Saturday, November 26, 2016

Thanksgiving Weekend, Prep and Finale

As Thanksgiving weekend began........
From my studio window, looking down on the 
neighbors brightly colored trees, 
I love to see this scene change with the seasons.
 From the front door our little maple changes all year, as well.
 Taking a page from our daughter and granddaughters,
 I believe that shoes are part of picture taking.
These, where all the leaves congregate, on our upper deck.
 Getting ready for Thanksgiving often involves polishing silver.
I have not done this for many years and may never do it again. 
 What I really enjoy in planning a dinner is organizing a centerpiece.
Our daughter, Vicky and her husband, Alan 
came the weekend before Thanksgiving 
and moved our furniture to make a longer table in the living room.
The dining room then became the buffet room.  
With such a long table I needed three tablecloths. 
 Deciding on an all-white centerpiece after I painted some dried gourds, 
I began collecting white vegetables.
 Some of those white mushrooms and parsnips and cauliflower 
didn't want to stay white so I added onions and white flowers.

● Tasks to complete
1) Repeat the Thanksgiving blog post word for word, beginning at the line that has "Saturday, November 26, 2016" and stopping after "do it again.".
2) Carry on the Thanksgiving blog post with the next part after its last line.
The records that follow can be left aside.

● Listing
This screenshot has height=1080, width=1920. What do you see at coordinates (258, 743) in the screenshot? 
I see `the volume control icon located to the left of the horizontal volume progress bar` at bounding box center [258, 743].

...

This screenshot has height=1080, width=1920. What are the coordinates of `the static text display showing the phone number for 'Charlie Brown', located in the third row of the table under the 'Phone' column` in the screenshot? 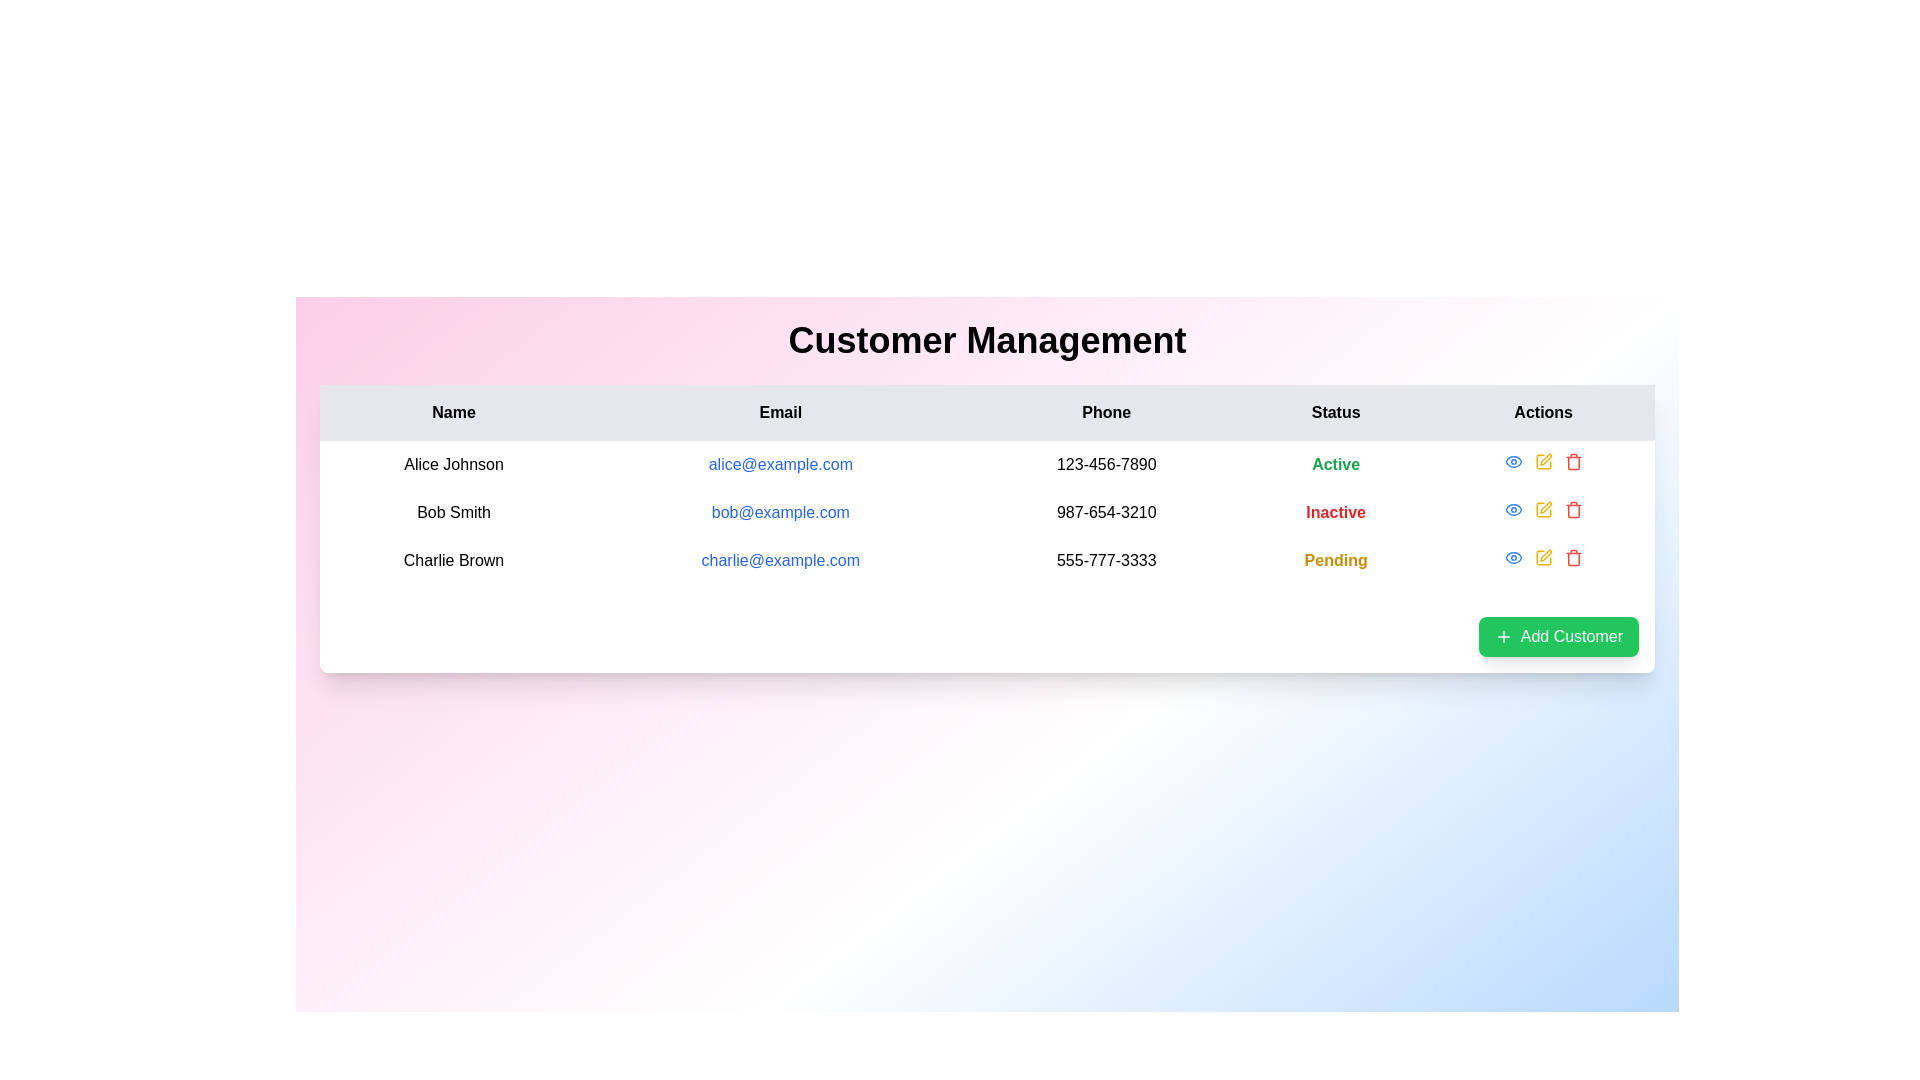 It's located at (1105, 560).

● Written answers
1)
Saturday, November 26, 2016

Thanksgiving Weekend, Prep and Finale

As Thanksgiving weekend began........
From my studio window, looking down on the 
neighbors brightly colored trees, 
I love to see this scene change with the seasons.
 From the front door our little maple changes all year, as well.
 Taking a page from our daughter and granddaughters,
 I believe that shoes are part of picture taking.
These, where all the leaves congregate, on our upper deck.
 Getting ready for Thanksgiving often involves polishing silver.
I have not done this for many years and may never do it again.

2)
 And, a lot of white candles as we have no chandelier in the living room, 
turned dining room, and it would be dark before dinner was served.
Before dinner Clark peeled shrimp and organized a chilled shrimp platter. 
Julianna Mahley created two delicious appetizers.
Spencer brought 3 bottles of champagne to toast the day.
Alan made rolls and a fancy apple pie and carved the turkey. 
Vicky made two different salads.  .
Julia made her garlic (I think) mashed potatoes, 
and delicious decadent brownies.
Caroline roasted cauliflower and roasted Brussel sprouts.
We roasted the turkeys and made the stuffing/dressing and gravies.
And, Susan Stamberg's Mother-in-laws cranberry sauce 
that was unusual and a good contrast.
Besides the apple pie and brownies there was pumpkin pie. 
And, a special brown sugar pie from Charlottesville,
brought by Rachel and Austin Robinson. 
Another addition was a failed cranberry and walnut tart.
 Alex had arranged for us to play games after we ate
while waiting for some of the 5 desserts.
She also designed the place cards on tiny easels 
with word games on the back of each painted card.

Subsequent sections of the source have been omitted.